There were four cases, each highlighting different gun policy loopholes, and ways to prevent these instances of gun violence. Firstly, individuals can buy and sell weapons online and at gun shows without a background check and without keeping records of those transactions. Federal law only requires background checks on licensed dealers. Secondly, without safe storage laws, it is incredibly easy for children to access their parents’ guns, which are typically kept unlocked and unloaded in easy to reach places. In addition to safe storage laws, new smart gun technology, such as using your fingerprint to unlock your gun, can eradicate this issue. Thirdly, one of the  most common forms of gun violence is suicide by a firearm. This means of suicide is particularly lethal, meaning individuals who try to take their life with a gun usually succeed in doing so. Without mental health treatment records getting submitted to the National Instant Criminal Background Check System (NICS), mentally unstable individuals can impulsively buy a firearm and take their own life or the lives of others. Waiting periods can also help alleviate this issue by forcing the individual to think about their decision for a few days before they can physically purchase the gun. Lastly, in certain states, if background checks take longer than three days, then there is what is called a “default proceed” in which the gun store owner can sell a weapon to an individual regardless of the incomplete background check. Background checks can take a long time to process due to incomplete state records with missing information.

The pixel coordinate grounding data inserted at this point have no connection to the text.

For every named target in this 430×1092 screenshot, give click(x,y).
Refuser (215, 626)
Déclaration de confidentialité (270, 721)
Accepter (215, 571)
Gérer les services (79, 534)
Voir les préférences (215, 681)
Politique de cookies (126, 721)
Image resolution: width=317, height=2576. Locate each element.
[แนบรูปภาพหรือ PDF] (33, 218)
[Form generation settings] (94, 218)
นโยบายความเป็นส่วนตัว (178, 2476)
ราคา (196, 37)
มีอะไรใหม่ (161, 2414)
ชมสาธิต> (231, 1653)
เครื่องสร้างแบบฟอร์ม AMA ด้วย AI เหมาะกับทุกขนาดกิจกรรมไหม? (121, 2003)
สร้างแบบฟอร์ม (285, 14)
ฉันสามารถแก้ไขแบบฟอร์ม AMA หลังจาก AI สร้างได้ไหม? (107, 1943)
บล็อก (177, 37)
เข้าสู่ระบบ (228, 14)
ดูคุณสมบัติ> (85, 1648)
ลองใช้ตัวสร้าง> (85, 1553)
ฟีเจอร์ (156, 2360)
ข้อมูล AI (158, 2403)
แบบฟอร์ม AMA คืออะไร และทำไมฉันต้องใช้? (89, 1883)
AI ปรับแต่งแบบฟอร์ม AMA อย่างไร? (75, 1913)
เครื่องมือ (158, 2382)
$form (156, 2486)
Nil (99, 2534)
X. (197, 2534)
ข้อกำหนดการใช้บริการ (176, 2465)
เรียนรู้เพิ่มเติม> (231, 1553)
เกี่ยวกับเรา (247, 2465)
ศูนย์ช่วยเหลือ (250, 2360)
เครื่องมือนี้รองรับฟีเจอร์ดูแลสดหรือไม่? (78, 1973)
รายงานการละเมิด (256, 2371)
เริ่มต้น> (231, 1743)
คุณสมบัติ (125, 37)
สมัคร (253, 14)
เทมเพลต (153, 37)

In the final part of the workshop, the group viewed clips from the 2016 documentary Under the Gun, which was followed by a discussion. What the documentary highlighted, in particular, was how severely underfunded the ATF is, which results in a lack of resources, and cases going cold. On top of this, the ATF is prohibited from computerizing records; all serial numbers need to be found by sorting through dozens and dozens of boxes of paper files that have accumulated over the past several decades. You can just imagine how time consuming that is, which is why so many cases end up going unsolved.

The YWCA Berkeley/Oakland Week Without Violence focused on highlighting issues of violence, why they happen, and how they can be alleviated. There are many policies and regulations that facilitate violence, particularly gun violence, and individuals are not always aware of these. It is important to educate yourself on certain policies and issues, especially pertaining to gun violence, so you can make calls to your senator and/or vote to make a change and see a safer world.